WHAT YOU WILL DO:
Reproduce the listing exactly, so that no line differs from the original.

-------

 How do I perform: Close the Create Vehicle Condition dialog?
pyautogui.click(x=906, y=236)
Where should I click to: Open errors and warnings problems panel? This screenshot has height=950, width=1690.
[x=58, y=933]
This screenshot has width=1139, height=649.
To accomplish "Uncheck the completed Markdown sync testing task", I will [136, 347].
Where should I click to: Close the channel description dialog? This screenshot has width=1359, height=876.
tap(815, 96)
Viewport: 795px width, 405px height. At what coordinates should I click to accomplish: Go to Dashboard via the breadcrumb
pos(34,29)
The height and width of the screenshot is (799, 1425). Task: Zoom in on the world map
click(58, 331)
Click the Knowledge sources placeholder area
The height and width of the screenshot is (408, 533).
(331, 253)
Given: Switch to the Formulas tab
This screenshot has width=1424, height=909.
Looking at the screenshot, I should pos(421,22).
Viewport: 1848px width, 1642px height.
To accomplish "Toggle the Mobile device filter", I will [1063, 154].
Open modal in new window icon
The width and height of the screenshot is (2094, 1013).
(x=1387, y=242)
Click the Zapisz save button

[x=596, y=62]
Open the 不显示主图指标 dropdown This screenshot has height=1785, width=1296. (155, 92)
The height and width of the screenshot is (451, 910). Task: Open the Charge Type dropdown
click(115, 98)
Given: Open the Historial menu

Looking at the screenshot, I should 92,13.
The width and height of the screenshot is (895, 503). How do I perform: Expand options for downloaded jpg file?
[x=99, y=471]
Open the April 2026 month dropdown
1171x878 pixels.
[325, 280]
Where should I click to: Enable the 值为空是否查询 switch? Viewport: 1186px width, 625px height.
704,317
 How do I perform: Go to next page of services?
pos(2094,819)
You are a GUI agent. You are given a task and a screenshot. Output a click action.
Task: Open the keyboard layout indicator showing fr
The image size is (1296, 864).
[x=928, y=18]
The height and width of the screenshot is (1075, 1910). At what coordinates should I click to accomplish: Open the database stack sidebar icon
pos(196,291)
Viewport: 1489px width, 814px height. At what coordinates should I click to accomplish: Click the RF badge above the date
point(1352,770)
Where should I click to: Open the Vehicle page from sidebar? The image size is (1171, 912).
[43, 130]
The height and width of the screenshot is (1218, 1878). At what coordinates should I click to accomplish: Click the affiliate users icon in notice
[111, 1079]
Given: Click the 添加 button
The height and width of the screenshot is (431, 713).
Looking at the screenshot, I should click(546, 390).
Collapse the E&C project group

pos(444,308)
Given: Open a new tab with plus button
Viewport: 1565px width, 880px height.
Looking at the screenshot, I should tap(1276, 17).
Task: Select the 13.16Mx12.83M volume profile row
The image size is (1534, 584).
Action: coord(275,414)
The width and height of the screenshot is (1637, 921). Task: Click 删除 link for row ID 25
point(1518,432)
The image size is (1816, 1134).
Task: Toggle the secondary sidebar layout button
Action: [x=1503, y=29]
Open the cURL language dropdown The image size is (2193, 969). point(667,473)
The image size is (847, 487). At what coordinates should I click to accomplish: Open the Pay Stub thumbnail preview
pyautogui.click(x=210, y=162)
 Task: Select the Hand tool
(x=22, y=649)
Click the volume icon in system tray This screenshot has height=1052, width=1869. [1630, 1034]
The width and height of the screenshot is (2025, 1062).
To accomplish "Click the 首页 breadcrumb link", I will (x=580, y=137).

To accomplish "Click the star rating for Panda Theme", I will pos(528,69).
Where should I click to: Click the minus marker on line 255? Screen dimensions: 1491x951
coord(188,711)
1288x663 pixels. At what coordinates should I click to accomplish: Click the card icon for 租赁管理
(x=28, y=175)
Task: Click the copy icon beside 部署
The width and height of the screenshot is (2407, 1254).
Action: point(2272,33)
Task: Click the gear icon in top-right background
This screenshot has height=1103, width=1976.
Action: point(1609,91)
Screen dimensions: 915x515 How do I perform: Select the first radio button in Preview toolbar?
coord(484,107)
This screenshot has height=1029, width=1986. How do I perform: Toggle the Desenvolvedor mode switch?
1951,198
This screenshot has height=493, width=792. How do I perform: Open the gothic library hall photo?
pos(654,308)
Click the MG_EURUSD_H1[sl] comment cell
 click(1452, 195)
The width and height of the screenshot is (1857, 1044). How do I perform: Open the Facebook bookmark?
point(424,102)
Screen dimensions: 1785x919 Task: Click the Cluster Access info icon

-------

WRITTEN SOLUTION:
 How do I perform: Close the Create Vehicle Condition dialog?
pyautogui.click(x=906, y=236)
Where should I click to: Open errors and warnings problems panel? This screenshot has height=950, width=1690.
[x=58, y=933]
This screenshot has width=1139, height=649.
To accomplish "Uncheck the completed Markdown sync testing task", I will [136, 347].
Where should I click to: Close the channel description dialog? This screenshot has width=1359, height=876.
tap(815, 96)
Viewport: 795px width, 405px height. At what coordinates should I click to accomplish: Go to Dashboard via the breadcrumb
pos(34,29)
The height and width of the screenshot is (799, 1425). Task: Zoom in on the world map
click(58, 331)
Click the Knowledge sources placeholder area
The height and width of the screenshot is (408, 533).
(331, 253)
Given: Switch to the Formulas tab
This screenshot has width=1424, height=909.
Looking at the screenshot, I should pos(421,22).
Viewport: 1848px width, 1642px height.
To accomplish "Toggle the Mobile device filter", I will [1063, 154].
Open modal in new window icon
The width and height of the screenshot is (2094, 1013).
(x=1387, y=242)
Click the Zapisz save button

[x=596, y=62]
Open the 不显示主图指标 dropdown This screenshot has height=1785, width=1296. (155, 92)
The height and width of the screenshot is (451, 910). Task: Open the Charge Type dropdown
click(115, 98)
Given: Open the Historial menu

Looking at the screenshot, I should 92,13.
The width and height of the screenshot is (895, 503). How do I perform: Expand options for downloaded jpg file?
[x=99, y=471]
Open the April 2026 month dropdown
1171x878 pixels.
[325, 280]
Where should I click to: Enable the 值为空是否查询 switch? Viewport: 1186px width, 625px height.
704,317
 How do I perform: Go to next page of services?
pos(2094,819)
You are a GUI agent. You are given a task and a screenshot. Output a click action.
Task: Open the keyboard layout indicator showing fr
The image size is (1296, 864).
[x=928, y=18]
The height and width of the screenshot is (1075, 1910). At what coordinates should I click to accomplish: Open the database stack sidebar icon
pos(196,291)
Viewport: 1489px width, 814px height. At what coordinates should I click to accomplish: Click the RF badge above the date
point(1352,770)
Where should I click to: Open the Vehicle page from sidebar? The image size is (1171, 912).
[43, 130]
The height and width of the screenshot is (1218, 1878). At what coordinates should I click to accomplish: Click the affiliate users icon in notice
[111, 1079]
Given: Click the 添加 button
The height and width of the screenshot is (431, 713).
Looking at the screenshot, I should click(546, 390).
Collapse the E&C project group

pos(444,308)
Given: Open a new tab with plus button
Viewport: 1565px width, 880px height.
Looking at the screenshot, I should tap(1276, 17).
Task: Select the 13.16Mx12.83M volume profile row
The image size is (1534, 584).
Action: coord(275,414)
The width and height of the screenshot is (1637, 921). Task: Click 删除 link for row ID 25
point(1518,432)
The image size is (1816, 1134).
Task: Toggle the secondary sidebar layout button
Action: [x=1503, y=29]
Open the cURL language dropdown The image size is (2193, 969). point(667,473)
The image size is (847, 487). At what coordinates should I click to accomplish: Open the Pay Stub thumbnail preview
pyautogui.click(x=210, y=162)
 Task: Select the Hand tool
(x=22, y=649)
Click the volume icon in system tray This screenshot has height=1052, width=1869. [1630, 1034]
The width and height of the screenshot is (2025, 1062).
To accomplish "Click the 首页 breadcrumb link", I will (x=580, y=137).

To accomplish "Click the star rating for Panda Theme", I will pos(528,69).
Where should I click to: Click the minus marker on line 255? Screen dimensions: 1491x951
coord(188,711)
1288x663 pixels. At what coordinates should I click to accomplish: Click the card icon for 租赁管理
(x=28, y=175)
Task: Click the copy icon beside 部署
The width and height of the screenshot is (2407, 1254).
Action: point(2272,33)
Task: Click the gear icon in top-right background
This screenshot has height=1103, width=1976.
Action: point(1609,91)
Screen dimensions: 915x515 How do I perform: Select the first radio button in Preview toolbar?
coord(484,107)
This screenshot has height=1029, width=1986. How do I perform: Toggle the Desenvolvedor mode switch?
1951,198
This screenshot has height=493, width=792. How do I perform: Open the gothic library hall photo?
pos(654,308)
Click the MG_EURUSD_H1[sl] comment cell
 click(1452, 195)
The width and height of the screenshot is (1857, 1044). How do I perform: Open the Facebook bookmark?
point(424,102)
Screen dimensions: 1785x919 Task: Click the Cluster Access info icon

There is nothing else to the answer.